Apache Kafka Connect – A Complete Guide
Kafka course with real-time projects Start Now!!
Today, we are going to discuss Apache Kafka Connect. This Kafka Connect article carries information about types of Kafka Connector, features and limitations of Kafka Connect.
Moreover, we will learn the need for Kafka Connect and its configuration. Along with this, we will discuss different modes and Rest API.
In this Kafka Connect Tutorial, we will study how to import data from external systems into Apache Kafka topics, and also to export data from Kafka topics into external systems, we have another component of the Apache Kafka project, that is Kafka Connect.
However, there is much more to learn about Kafka Connect.

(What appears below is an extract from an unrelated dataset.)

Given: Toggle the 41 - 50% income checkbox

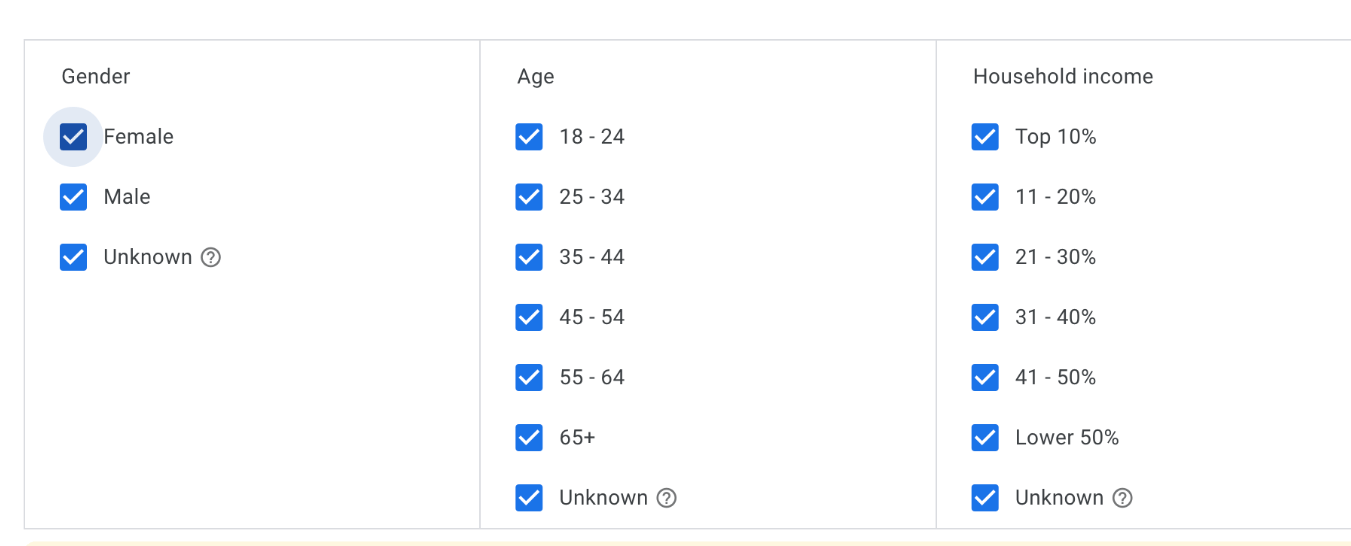Looking at the screenshot, I should (985, 377).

So, let’s start Kafka Connect.
What is Kafka Connect?
We use Apache Kafka Connect for streaming data between Apache Kafka and other systems, scalably as well as reliably. Moreover, connect makes it very simple to quickly define Kafka connectors that move large collections of data into and out of Kafka.
Kafka Connect collects metrics or takes the entire database from application servers into Kafka Topic. It can make available data with low latency for Stream processing.
Kafka Connect Features
There are following features of Kafka Connect:
a. A common framework for Kafka connectors
It standardizes the integration of other data systems with Kafka. Also, simplifies connector development, deployment, and management.

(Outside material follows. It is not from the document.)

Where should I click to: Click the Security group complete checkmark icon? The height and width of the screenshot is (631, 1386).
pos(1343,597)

b. Distributed and standalone modes
Scale up to a large, centrally managed service supporting an entire organization or scale down to development, testing, and small production deployments.
c. REST interface
By an easy to use REST API, we can submit and manage connectors to our Kafka Connect cluster.
d. Automatic offset management
However, Kafka Connect can manage the offset commit process automatically even with just a little information from connectors. Hence, connector developers do not need to worry about this error-prone part of connector development.
e. Distributed and scalable by default
It builds upon the existing group management protocol. And to scale up a Kafka Connect cluster we can add more workers.
f. Streaming/batch integration
We can say for bridging streaming and batch data systems, Kafka Connect is an ideal solution.
Why Kafka Connect?
As we know, like Flume, there are many tools which are capable of writing to Kafka or reading from Kafka or also can import and export data. So, the question occurs, why do we need Kafka Connect. Hence, here we are listing the primary advantages:
a. Auto-recovery After Failure
To each record, a “source” connector can attach arbitrary “source location” information which it passes to Kafka Connect.
Hence, at the time of failure Kafka Connect will automatically provide this information back to the connector. In this way, it can resume where it failed. Additionally, auto recovery for “sink” connectors is even easier.
b. Auto-failover
Auto-failover is possible because the Kafka Connect nodes build a Kafka cluster. That means if suppose one node fails the work that it is doing is redistributed to other nodes.
c. Simple Parallelism
A connector can define data import or export tasks, especially which execute in parallel.
Kafka Connect Concepts
- An operating-system process (Java-based) which executes connectors and their associated tasks in child threads, is what we call a Kafka Connect worker.
- Also, there is an object that defines parameters for one or more tasks which should actually do the work of importing or exporting data, is what we call a connector.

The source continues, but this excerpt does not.